LISTED RECORDS —
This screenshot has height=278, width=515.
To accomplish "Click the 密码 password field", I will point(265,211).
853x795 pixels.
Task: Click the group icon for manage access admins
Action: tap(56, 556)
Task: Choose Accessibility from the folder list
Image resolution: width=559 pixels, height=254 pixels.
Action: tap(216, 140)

==

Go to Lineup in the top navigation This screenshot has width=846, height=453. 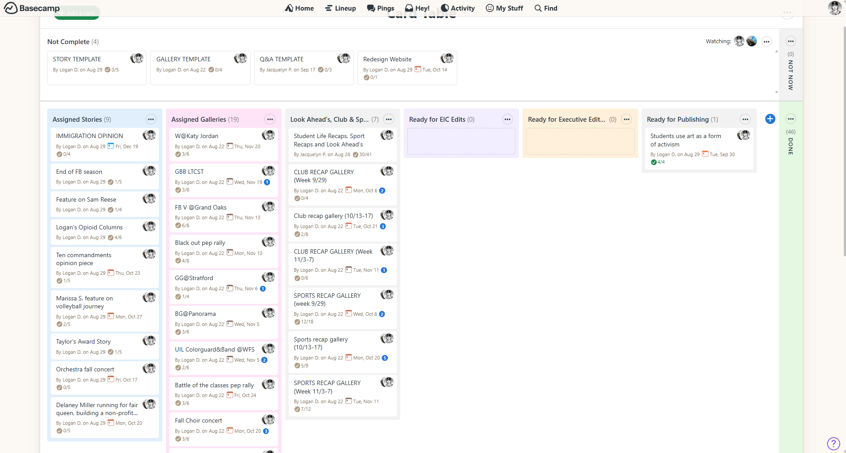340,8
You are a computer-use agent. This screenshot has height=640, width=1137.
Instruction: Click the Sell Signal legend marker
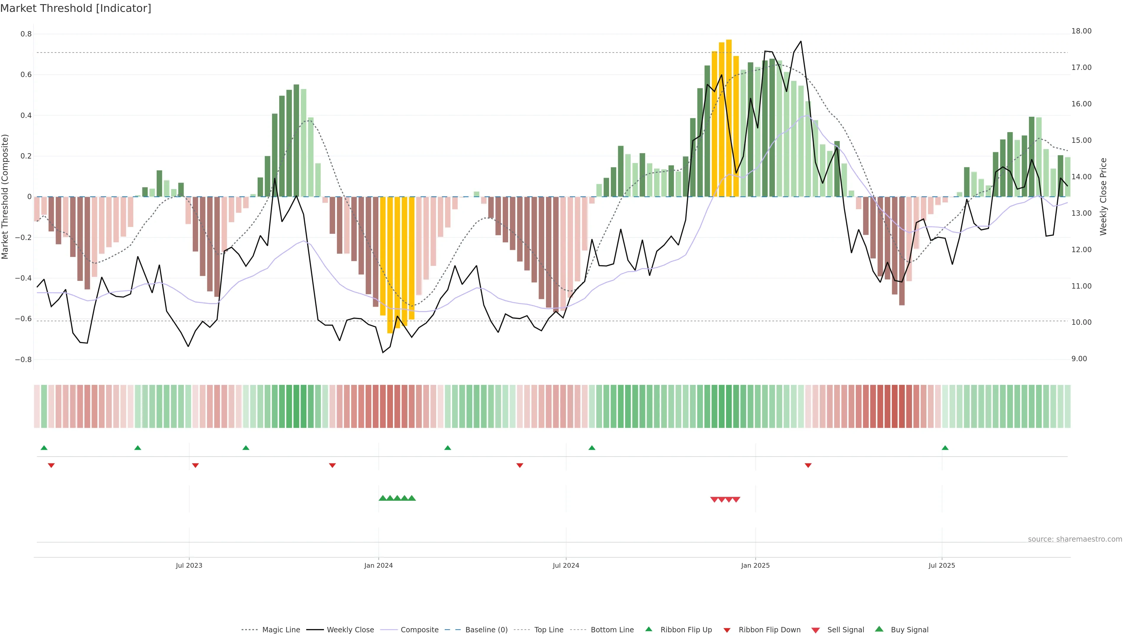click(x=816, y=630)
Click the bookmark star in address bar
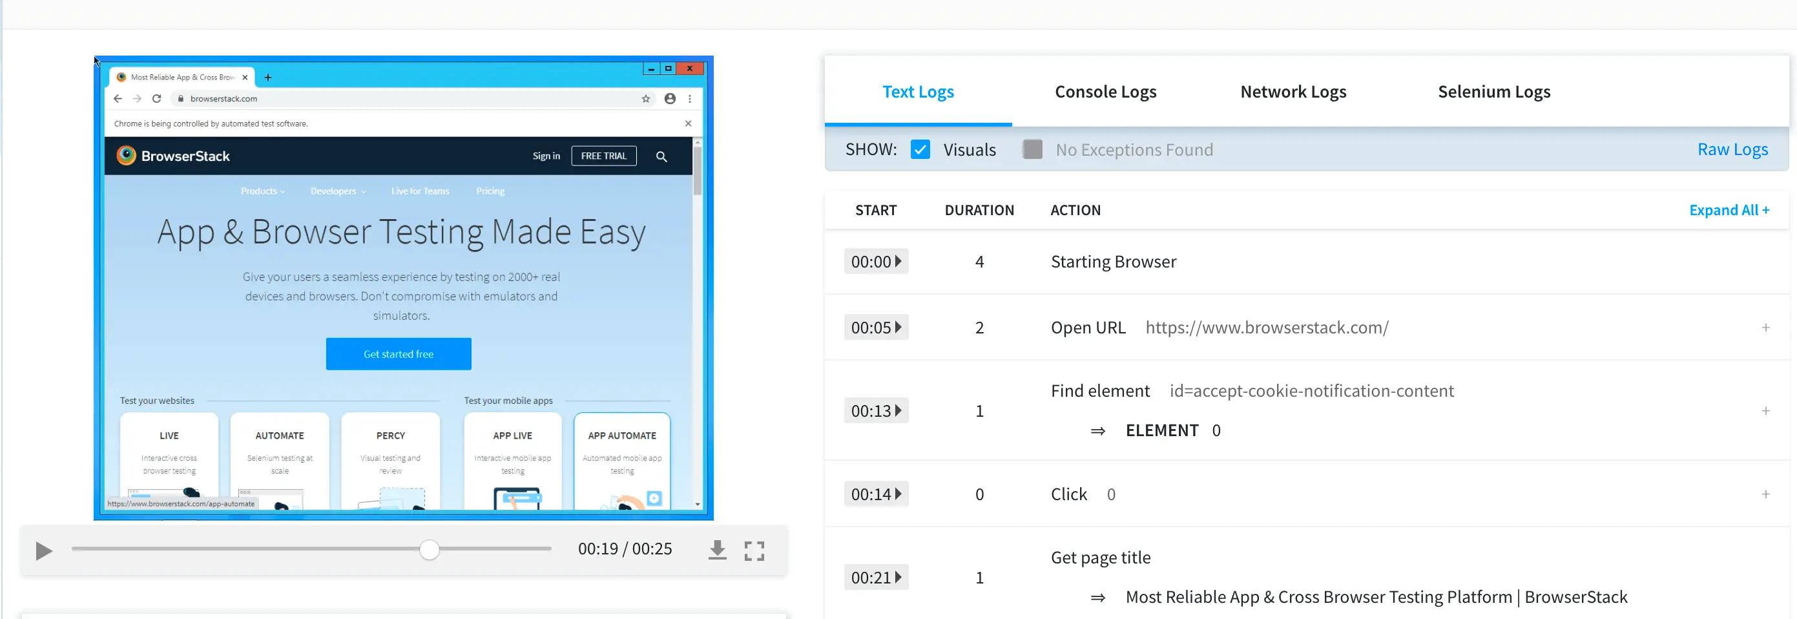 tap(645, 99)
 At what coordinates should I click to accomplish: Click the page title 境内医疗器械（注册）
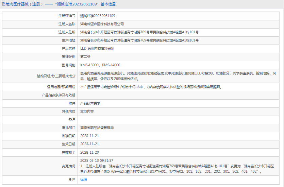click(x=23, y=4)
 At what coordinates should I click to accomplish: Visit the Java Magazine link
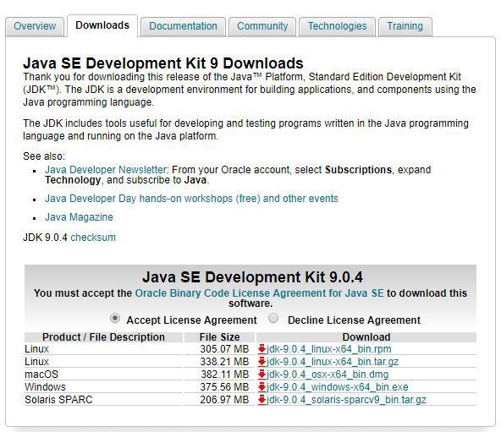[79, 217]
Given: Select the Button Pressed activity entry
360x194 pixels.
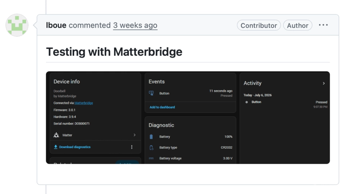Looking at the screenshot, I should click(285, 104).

PROBLEM DESCRIPTION — Write out the items from the line with "At what coordinates should I click to accomplish: Visit" up to and including the line with "Looking at the", leaving the pictures out.

FULL ANSWER —
 At what coordinates should I click to accomplish: Visit the Java Magazine link
[79, 217]
Given: Select the Button Pressed activity entry
360x194 pixels.
Looking at the screenshot, I should click(285, 104).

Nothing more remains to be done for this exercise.